What is being asked:
Please repeat, exactly and with nothing extra, the line containing "This screenshot has height=478, width=689." and every line after it up to the end of the material.

○ ○ ○ ○ ○

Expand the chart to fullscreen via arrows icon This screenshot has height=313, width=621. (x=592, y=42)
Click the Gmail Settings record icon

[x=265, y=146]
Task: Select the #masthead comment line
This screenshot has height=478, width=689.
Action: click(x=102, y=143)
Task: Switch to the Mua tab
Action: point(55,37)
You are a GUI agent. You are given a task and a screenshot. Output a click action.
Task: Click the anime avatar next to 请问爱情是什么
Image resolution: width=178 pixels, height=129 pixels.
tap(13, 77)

○ ○ ○ ○ ○

Final answer:
This screenshot has height=478, width=689.
Action: click(x=102, y=143)
Task: Switch to the Mua tab
Action: point(55,37)
You are a GUI agent. You are given a task and a screenshot. Output a click action.
Task: Click the anime avatar next to 请问爱情是什么
Image resolution: width=178 pixels, height=129 pixels.
tap(13, 77)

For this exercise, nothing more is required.